A vida e a obra de Márcia Bezerra, por sua vez, se entrelaçam ao longo do curta metragem. A dona de casa e moradora de Antares carrega como marca a sensibilidade e a solidariedade. “Cheguei aos meus 58 anos por uma dádiva. Auxiliar as pessoas é algo que vem de dentro. Devido à vida que eu tive—já fui casada com um criminoso, tudo muito cruel—eu percebi que tinha como mudar essa história”, conta ela.
Marcia Bezerra destaca sua parceira de filme Marcia Azevedo como exemplo de superação. “A Márcia Azevedo é gente finíssima, ela sempre foi mais voltada para o lado social. Nas enchentes de 2019, fizemos o que podíamos para o povo daqui. Márcia Azevedo é uma grande mulher”, finaliza.
Os dois territórios vizinhos ainda são alvos de disputa por controle territorial por grupos civis armados e ao mesmo tempo são vítimas de negligência da parte dos governantes. “Somos esquecidos pelo poder público, que só aparece em tempo de eleição. Falta de tudo, mas o que mais falta são nas áreas de cultura, esporte e lazer. Eu vi que isso transforma vidas e dá dignidades às pessoas”, reflete Márcia Bezerra.
Thiago, na mesma linha de crítica à falta de investimento público, também descreve o cenário do audiovisual na periferia: “A Zona Oeste é uma zona periférica. Antes de fazer esse projeto eu não tinha noção sobre como trabalhar com audiovisual e a falta de informação e cursos disponíveis foi o que mais me frustrou nesse processo”, diz ele.
Para Marcia Bezerra, programas de inclusão social para jovens moradores das favelas deveriam ser prioridades nas políticas dos governos atuais. “Eu gostaria que os jovens pudessem se ocupar de um jeito que englobasse cultura, educação e lazer. A juventude precisa ter uma ocupação com estrutura para não pensar no erro. Eu gostaria de deixar essa fala para os governantes, que olhassem para Santa Cruz. E para os jovens, para que eles ajam para serem alguém no futuro”.

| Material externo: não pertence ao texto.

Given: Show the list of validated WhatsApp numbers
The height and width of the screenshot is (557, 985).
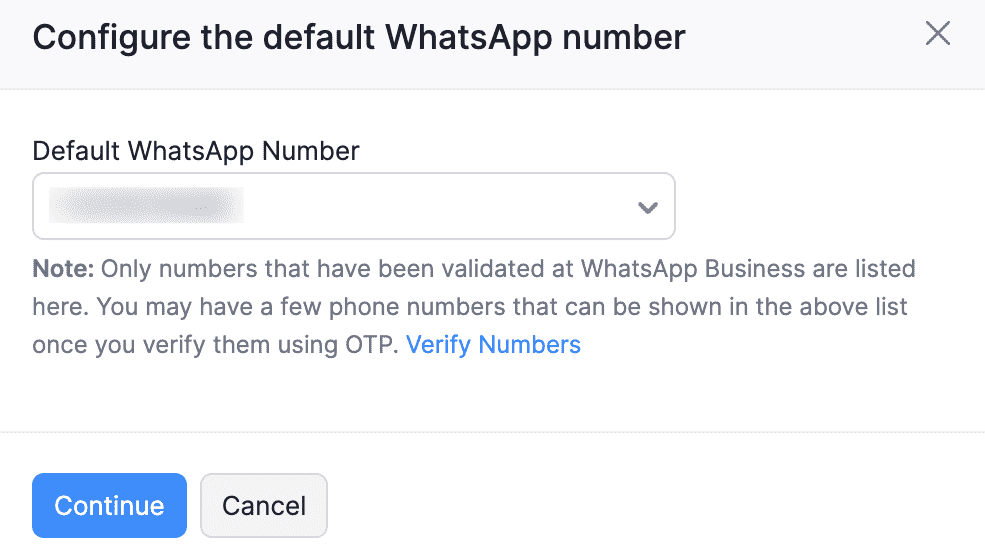Looking at the screenshot, I should [x=647, y=207].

Lugares de afeto para Thiago, além da importância para sua formação pessoal e profissional, o Antares e o Rollas lhe ensinaram uma lição sobre união. “Ficou comprovado que a união faz força. A rapaziada teve um pouco mais de dignidade com ajuda que tiveram. Eles agora sabem que podem contar com amigos para todas as horas. A importância de mudar a realidade e a vida das pessoas menos favorecidas é meu maior prêmio”, diz ele.

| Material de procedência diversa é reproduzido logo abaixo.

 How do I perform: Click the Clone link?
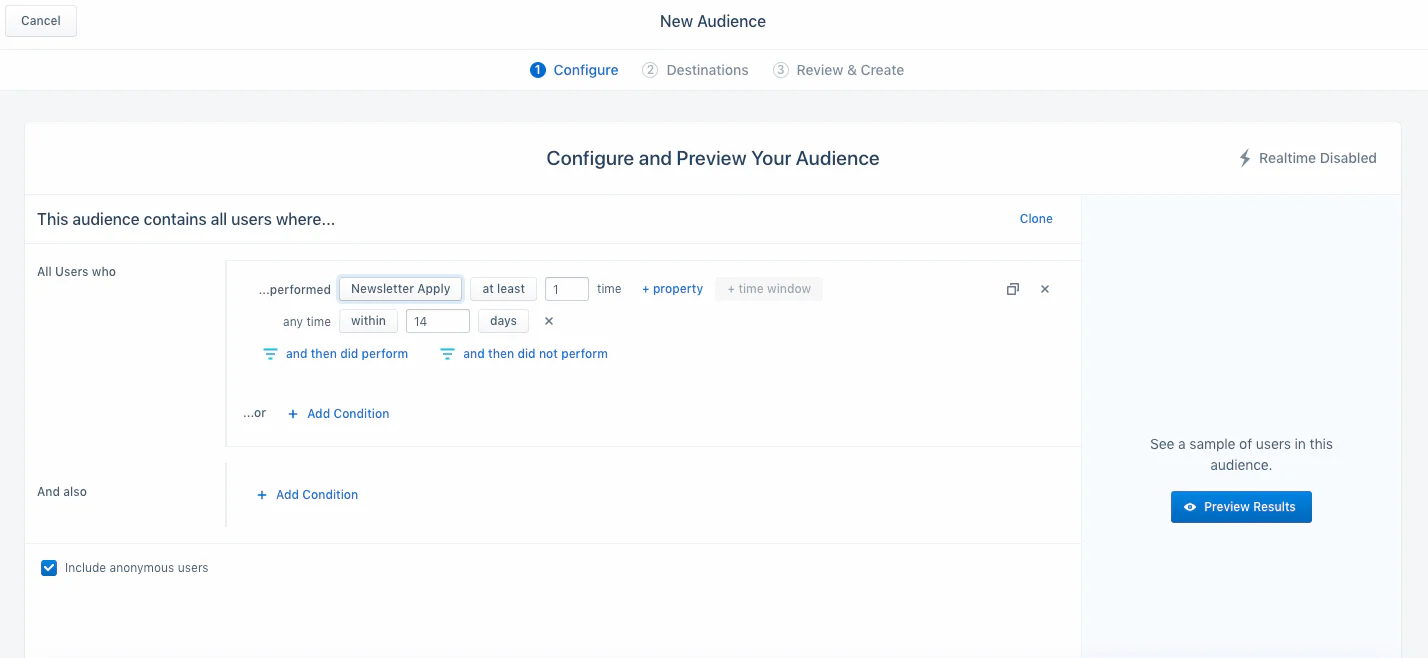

E conclui: “O Antares e o Rollas não só têm marginais, são lugares de gente guerreira que vence a cada dia todas as dificuldades de morar em uma zona periférica. E mesmo com todas as dificuldades eles sentem orgulho de morar nas suas comunidades”.
Conviver com a incerteza de não saber quanto tempo sua moradia irá aguentar em uma encosta e com o risco de perder todos os móveis e documentos é uma dura realidade a que muitos moradores da Zona Oeste e de favelas em outras partes do Rio são expostos. É preciso constantemente cobrar que o poder público esteja ao lado dos afetados por catástrofes naturais e dar voz aqueles que vêm sendo silenciados há muito tempo.
Fechar crateras, asfaltar, criar infraestrutura de saneamento básico e prevenção de doenças infecciosas são medidas simples, mas pouco efetivadas em termos de políticas públicas. 2020 é um ano emblemático, no sentido que teremos novas eleições municipais. Aguardamos que as promessas de campanha e os votos de esperança dos cidadãos não acabem sendo levados por água a baixo, acabando como nosso estado submerso.